What the registered office is for
It’s the company’s legal letterbox: where Companies House, HMRC and the courts serve documents. Miss a strike-off warning or a county court claim because nobody checks the registered office post, and the consequences are entirely yours — the law assumes delivery there reached the company. That’s the practical reason the address must be genuinely monitored, not just valid on paper.
The 'appropriate address' rules
The Economic Crime and Corporate Transparency Act tightened the rules from March 2024. A registered office must be an address where:
- a document delivered would come to the attention of a person acting for the company, and
- delivery can be acknowledged
A PO Box on its own no longer qualifies. Companies House can change a non-compliant address to a default address itself — and a company that doesn’t then provide a proper one risks strike-off. The same reforms added the (non-public) registered email address requirement.

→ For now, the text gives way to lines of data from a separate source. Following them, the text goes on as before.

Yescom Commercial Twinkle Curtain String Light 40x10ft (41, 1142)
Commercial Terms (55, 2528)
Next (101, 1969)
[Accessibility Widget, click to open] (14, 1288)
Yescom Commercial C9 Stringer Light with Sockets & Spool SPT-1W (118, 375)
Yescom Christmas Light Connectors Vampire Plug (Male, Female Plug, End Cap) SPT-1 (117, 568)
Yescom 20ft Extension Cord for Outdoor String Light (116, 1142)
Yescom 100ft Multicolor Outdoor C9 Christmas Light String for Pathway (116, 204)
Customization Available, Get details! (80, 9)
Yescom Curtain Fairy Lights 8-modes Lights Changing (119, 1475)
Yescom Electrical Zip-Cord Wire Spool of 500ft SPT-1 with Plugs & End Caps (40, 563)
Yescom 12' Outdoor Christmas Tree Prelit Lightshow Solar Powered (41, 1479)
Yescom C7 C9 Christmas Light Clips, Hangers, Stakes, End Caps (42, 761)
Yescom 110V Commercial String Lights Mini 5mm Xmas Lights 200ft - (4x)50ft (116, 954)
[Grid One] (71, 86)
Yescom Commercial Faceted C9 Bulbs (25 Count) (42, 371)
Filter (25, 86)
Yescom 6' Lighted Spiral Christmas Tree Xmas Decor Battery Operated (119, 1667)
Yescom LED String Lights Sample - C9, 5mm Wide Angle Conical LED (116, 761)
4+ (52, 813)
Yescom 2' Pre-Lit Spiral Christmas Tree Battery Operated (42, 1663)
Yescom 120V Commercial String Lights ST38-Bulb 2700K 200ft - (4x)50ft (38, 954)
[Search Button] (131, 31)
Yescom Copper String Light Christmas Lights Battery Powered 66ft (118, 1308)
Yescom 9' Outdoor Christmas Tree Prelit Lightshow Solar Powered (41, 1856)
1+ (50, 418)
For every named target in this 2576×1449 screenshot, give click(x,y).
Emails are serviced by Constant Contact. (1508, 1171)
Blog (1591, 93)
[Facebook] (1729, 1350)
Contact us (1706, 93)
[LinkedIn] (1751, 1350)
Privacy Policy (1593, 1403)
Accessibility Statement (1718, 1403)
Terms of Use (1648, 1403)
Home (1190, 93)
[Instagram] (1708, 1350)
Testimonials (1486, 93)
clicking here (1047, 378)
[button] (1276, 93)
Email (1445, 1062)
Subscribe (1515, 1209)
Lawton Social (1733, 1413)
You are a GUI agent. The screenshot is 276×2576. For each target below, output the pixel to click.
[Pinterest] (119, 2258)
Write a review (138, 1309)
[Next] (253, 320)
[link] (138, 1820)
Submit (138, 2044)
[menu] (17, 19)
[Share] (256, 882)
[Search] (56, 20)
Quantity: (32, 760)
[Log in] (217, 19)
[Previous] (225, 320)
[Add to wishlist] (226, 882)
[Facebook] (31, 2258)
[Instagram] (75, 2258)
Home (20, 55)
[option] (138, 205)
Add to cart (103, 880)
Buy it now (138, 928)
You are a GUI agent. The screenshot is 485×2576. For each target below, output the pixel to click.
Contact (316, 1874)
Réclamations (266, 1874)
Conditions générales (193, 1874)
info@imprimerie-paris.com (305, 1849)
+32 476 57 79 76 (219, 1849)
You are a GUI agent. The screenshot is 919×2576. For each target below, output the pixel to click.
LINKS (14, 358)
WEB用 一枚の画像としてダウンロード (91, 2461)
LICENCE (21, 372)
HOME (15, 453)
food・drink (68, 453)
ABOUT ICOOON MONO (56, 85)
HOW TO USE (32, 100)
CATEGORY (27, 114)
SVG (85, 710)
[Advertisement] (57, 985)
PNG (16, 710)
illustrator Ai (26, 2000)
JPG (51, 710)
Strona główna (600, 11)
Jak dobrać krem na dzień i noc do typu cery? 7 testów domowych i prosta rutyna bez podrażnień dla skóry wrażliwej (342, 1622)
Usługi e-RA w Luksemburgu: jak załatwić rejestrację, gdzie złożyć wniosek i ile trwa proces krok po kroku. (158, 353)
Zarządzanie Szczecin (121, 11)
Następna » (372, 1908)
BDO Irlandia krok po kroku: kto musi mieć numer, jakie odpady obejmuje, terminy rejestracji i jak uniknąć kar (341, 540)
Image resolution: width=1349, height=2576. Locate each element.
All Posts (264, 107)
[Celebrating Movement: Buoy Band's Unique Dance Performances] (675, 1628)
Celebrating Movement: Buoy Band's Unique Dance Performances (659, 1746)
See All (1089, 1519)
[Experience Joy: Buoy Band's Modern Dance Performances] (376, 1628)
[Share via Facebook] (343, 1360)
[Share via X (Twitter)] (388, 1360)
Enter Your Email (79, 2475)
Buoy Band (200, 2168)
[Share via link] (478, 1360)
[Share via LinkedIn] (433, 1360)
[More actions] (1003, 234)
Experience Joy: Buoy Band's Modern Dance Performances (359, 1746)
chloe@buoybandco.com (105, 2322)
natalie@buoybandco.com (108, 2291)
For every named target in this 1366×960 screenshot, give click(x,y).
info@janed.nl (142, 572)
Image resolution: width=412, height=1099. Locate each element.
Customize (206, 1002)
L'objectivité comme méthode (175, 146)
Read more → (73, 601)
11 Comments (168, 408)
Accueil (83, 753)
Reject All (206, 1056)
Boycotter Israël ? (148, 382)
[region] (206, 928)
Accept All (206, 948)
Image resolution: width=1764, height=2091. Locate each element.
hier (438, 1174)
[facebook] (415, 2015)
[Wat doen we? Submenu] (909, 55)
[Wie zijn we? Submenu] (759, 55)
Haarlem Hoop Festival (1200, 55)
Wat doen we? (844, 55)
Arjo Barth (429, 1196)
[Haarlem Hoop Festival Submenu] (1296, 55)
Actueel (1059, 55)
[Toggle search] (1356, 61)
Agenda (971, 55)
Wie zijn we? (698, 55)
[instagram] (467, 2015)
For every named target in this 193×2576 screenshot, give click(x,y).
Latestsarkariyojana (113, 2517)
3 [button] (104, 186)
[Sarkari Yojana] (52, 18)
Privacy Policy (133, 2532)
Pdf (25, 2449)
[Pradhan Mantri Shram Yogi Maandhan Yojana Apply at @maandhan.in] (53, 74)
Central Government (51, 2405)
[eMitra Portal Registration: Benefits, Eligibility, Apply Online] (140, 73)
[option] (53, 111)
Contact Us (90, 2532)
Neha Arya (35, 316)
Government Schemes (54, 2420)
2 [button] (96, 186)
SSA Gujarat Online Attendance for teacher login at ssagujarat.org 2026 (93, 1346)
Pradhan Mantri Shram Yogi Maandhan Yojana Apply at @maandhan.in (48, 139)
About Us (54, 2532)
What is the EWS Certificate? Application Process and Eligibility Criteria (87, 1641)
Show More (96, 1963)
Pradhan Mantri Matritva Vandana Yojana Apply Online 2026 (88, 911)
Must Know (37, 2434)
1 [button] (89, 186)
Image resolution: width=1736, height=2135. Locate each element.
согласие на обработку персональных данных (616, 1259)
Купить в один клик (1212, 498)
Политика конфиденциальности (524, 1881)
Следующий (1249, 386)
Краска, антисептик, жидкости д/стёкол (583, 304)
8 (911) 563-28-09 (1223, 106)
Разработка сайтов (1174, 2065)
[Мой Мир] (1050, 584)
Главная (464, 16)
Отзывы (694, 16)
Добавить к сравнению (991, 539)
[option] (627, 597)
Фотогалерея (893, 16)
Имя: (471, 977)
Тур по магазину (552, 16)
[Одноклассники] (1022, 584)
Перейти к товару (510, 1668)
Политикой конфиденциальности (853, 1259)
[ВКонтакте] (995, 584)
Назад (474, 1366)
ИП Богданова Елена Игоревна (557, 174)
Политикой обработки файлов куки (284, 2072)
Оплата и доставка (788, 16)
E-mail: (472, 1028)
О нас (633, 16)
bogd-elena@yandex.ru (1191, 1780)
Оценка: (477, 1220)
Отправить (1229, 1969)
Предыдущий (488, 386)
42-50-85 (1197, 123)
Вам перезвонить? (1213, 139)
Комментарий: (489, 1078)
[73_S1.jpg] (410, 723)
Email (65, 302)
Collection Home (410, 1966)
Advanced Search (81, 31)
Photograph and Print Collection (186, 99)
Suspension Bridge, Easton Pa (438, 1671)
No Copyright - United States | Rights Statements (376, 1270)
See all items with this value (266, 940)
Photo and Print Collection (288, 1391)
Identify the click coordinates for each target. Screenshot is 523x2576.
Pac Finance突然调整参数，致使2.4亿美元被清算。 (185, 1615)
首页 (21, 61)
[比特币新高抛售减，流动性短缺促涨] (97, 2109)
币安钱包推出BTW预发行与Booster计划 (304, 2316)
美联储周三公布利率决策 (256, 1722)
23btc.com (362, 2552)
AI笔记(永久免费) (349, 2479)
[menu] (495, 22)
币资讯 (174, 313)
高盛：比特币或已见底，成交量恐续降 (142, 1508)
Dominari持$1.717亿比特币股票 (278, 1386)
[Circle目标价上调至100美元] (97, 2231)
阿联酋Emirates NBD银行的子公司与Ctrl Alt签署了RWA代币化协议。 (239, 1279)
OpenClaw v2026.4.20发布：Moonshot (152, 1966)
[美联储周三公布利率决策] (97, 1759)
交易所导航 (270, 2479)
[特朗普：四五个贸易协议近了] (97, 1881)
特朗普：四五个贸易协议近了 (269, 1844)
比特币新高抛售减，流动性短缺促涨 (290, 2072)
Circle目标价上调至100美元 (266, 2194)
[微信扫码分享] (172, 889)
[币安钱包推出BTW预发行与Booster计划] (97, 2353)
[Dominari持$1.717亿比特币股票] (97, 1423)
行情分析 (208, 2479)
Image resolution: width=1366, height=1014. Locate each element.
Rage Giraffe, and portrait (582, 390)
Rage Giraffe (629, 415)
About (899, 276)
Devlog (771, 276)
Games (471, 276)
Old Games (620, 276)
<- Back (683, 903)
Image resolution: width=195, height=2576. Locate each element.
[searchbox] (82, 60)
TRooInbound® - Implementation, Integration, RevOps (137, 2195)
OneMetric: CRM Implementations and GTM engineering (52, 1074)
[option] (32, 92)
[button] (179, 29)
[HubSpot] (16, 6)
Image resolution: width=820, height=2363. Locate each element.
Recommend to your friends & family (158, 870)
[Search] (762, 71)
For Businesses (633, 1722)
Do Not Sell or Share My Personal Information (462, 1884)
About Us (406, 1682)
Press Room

Home, office or accountant — choosing well
- Home: free and simple, but public forever and mixes official post with household post
- Your business premises: fine if someone reliably opens the post
- Accountant’s address: keeps your home private and puts official post in front of the people who act on it — the most common choice for owner-managed companies
We provide a registered office as part of acting for client companies — ask when you call 0114 327 1480.
Changing it, and what people forget
The change itself is easy: form AD01, free, online. What’s forgotten is everything downstream — HMRC (Corporation Tax, PAYE and VAT records are separate), your bank, insurers, and the address on your website, invoices and email footers (companies must state registered details on business correspondence). The confirmation statement is the annual moment to check it’s all consistent.